[Document extract — start]

Local boards would be charged with defining the parameters of this punishment, so there will be the ability for a populace to shape the rules for their school district. School administrators would hopefully have very little input to the decision matrix (the more automatic the system, the easier it is to administer).

I know from experience that people don't like having money taken from their pockets. Trust me, even if it doesn't get desired results every time, it definitely gets attention--and maybe "attention" is all that is needed to get parents involved in their child's in-school behavior.

next up (separate post): housing reform.

UPDATE: I should have warned you--or you should know by now--I normally "rush" these posts to print and therefore frequently have "writer's remorse". Obviously, education reform needs to entail more than just an added behavior incentive. There's got to be. . .you know. . .education.

Of the current "system", I like the idea behind vouchers, but feel it is but a band-aid trying to stop the damage from an open-chest wound. I don't like standardized tests EVERY year, or every two years or whatever. I think there should be one test, to be taken at any point in high school: life skills. Can you do basic math? Can you read to a suitable comprehension level? Do you understand what your signature means on a contract? Do you know what a contract is? And by "basic" and "suitable", I mean enough that passing the test means that you have the skills to contribute to society should you choose to do such.

So what about curriculum checks? You know, making sure our schools are teaching interested learners the right stuff to go to secondary education and the like? Well, here I think the federal government needs to set a nationwide "baseline" for curricula, with state governments in charge of overseeing compliance. "High school graduates" should have at least passed an algebra class in math; should have completed at least one 8-page research paper (written in English) for a passing grade in English; have finished basic civics and American History classes; have passed a life science class and had a brief intro to chemistry and physics--things like that. But please note that a "high school graduate" is not necessarily a kid who's ready for college--he or she is a kid that has the opportunity to exercise the freedom that comes with being 18 to choose a path for themselves. And if college is that path. . .well, they MAY have a little work ahead to get themselves ready for that journey, just like some kids under the current system.

[Document extract — finish]
[Data extracts — start]

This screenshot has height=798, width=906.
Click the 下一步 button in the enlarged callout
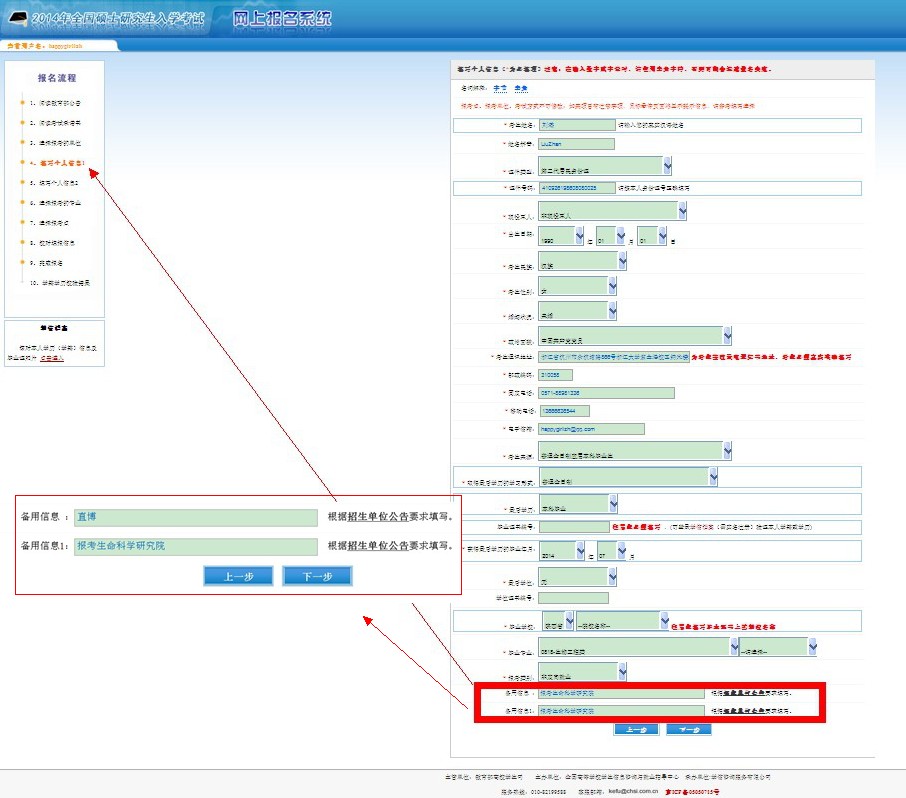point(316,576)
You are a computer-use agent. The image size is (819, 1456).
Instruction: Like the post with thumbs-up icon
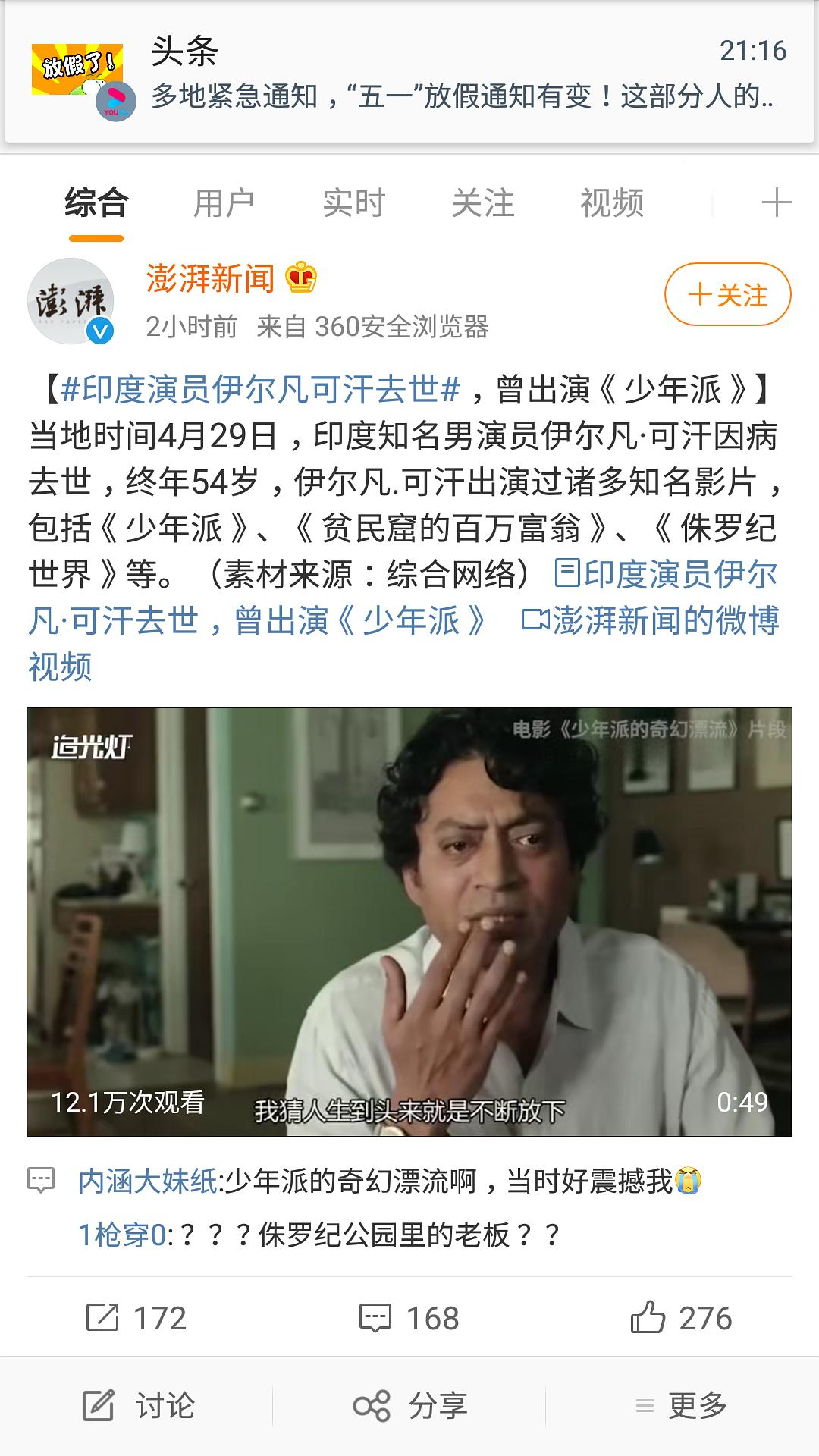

[Data extracts — finish]

* **Actions to take**:
a. Say whether each statement agrees with the education reform post. Answer yes or no for each, and quote the exact words from the post that decide it.
(i) The writer favors standardized testing every year.
(ii) State governments would oversee whether schools follow a nationwide curriculum baseline.
(iii) The proposed life skills test could be taken at any point in high school.
b. Pick up the education reform post where it stops and continue it.

* **Solved tasks**:
a.
(i) No: "I don't like standardized tests EVERY year, or every two years or whatever."
(ii) Yes: "with state governments in charge of overseeing compliance."
(iii) Yes: "one test, to be taken at any point in high school: life skills."

b.
By the way, if you have completed the requirements for a "high school graduate" in your state before your senior year in high school but after your 16th birthday, you can still graduate then, if that is your choice. My hope is that a lot of disinterested students would cease to occupy a place in the schools and strike out to earn a paycheck, paying early dividends to the state income pool (the added benefit would be that 11th and 12th grade classes would be populated mostly by students who realize the worth of their education, which pays huge benefits to the school as well). Children who took advantage of an "early graduation" option would NOT be eligible for unemployment or any other welfare-related product, in an effort to "drive" them towards jobs. Once a student pulls out of "high school" as a graduate, he or she can't go back--the free ride education is over. But if more learnin' is what a kid is looking for, then there's always community colleges and on-line classes to be taken. A path for EVERYONE--with the decisions made by the students, NOT the government.

The goal of our education system should be to make young adults--18 year old adults--possessed of enough knowledge and analytic skills to figure out on their own what they want to do with their lives. The government can't "mandate" that on anybody, and the system becomes too large and unresponsive when we try. Not everybody should receive a "college lite" education from their parents' tax dollars. Of course, there are those who will get that, complete with AP courses and the such to earn real college credit, and that is a service that needs to be continually offered--but that isn't right for everybody.

I "might" be exhausted on this front now. . .but we'll see what I think of over the next couple days before I write this off as complete.